Clarence Fischer, a schoolteacher in the tiny town of Snow Lake, Manitoba in the north of Canada, is spearheading Printrbot’s educational initiative, Printrbot Learn. He writes a blog for the 3D printer manufacturers educational website and uses his experiences as a maker and 3D printing enthusiast to introduce the technology into his classroom. Fischer is calling on fellow educators to help him create a 3D printing curriculum living document that will ideally expand to incorporate different age groups and objectives. He hopes to share the final open documents in Creative Commons. Check out more details:  http://3dprint.com/29212/printrbot-learn-3d-curriculum/

----------


## Brian_Krassenstein

Here is a brief update already:  
Educator Clarence Fischer has been hard at work developing the curriculum for Printrbot Learn.
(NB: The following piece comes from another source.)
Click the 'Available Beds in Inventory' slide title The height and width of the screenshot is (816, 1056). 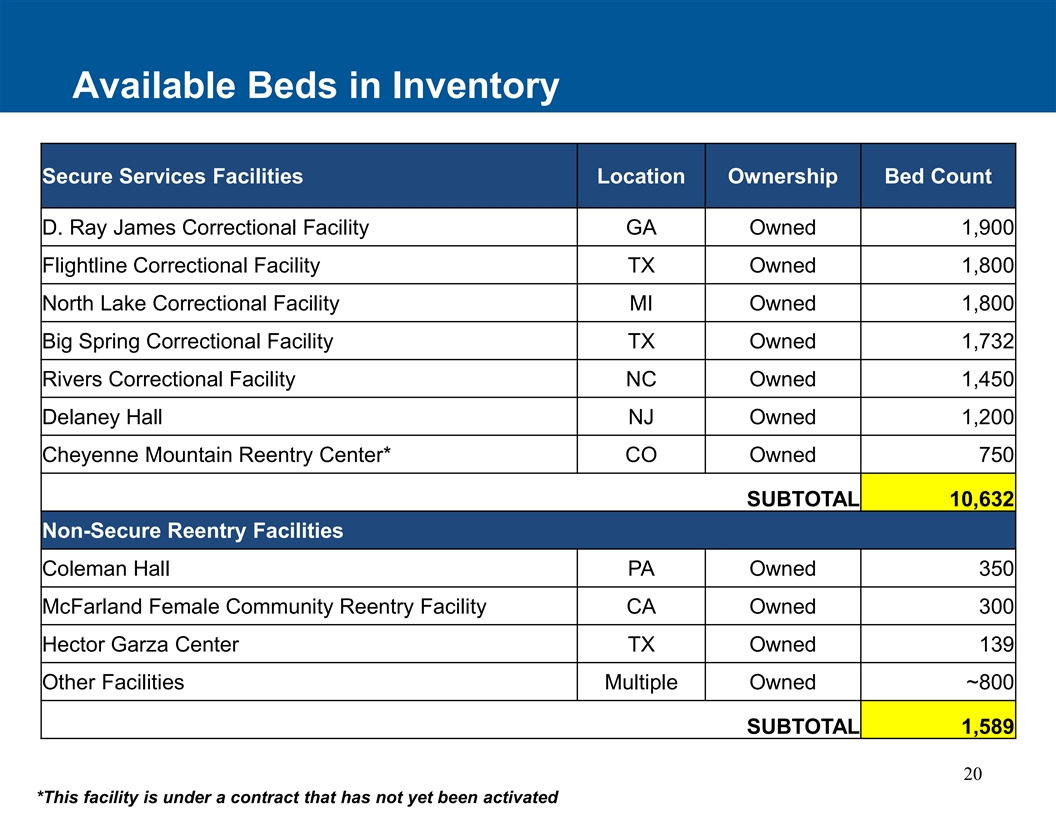[315, 87]
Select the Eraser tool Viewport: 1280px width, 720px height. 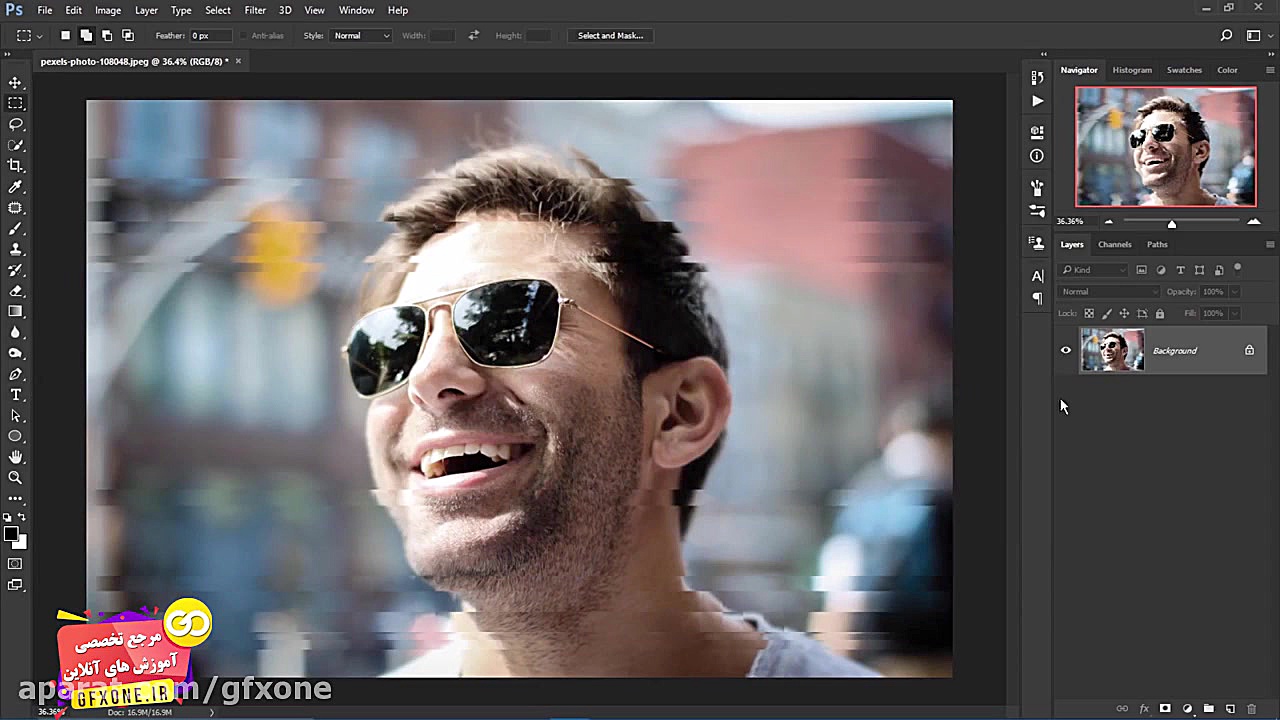point(14,290)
Just days after first announcing the intent to develop an educational curriculum centered around 3D printing, he's already releasing the first draft. With the help of the 3D printing community, the curriculum has been updated -- more than 20 people updated the living document in the first night of its availability, and Fischer is integrating the crowd's suggestions. Check out more about the project's progress: http://3dprint.com/30390/printrbot-learn-first-update/ ‎

----------


## RedSox2013

Printrbot to Launch Major Education Initiatives, Free 1 Month Trials & Discounts for Schools http://3dprint.com/34806/printrbot-simple-education/

----------


## JangusKhan

This is huge. The fact that Printrbot is addressing the need for well crafted and open curriculum for printing says a lot about their motivations. The deep discount on the Simple Metal is no joke, either. If I was a fan of theirs before (I was), now I'm an evangelist.

----------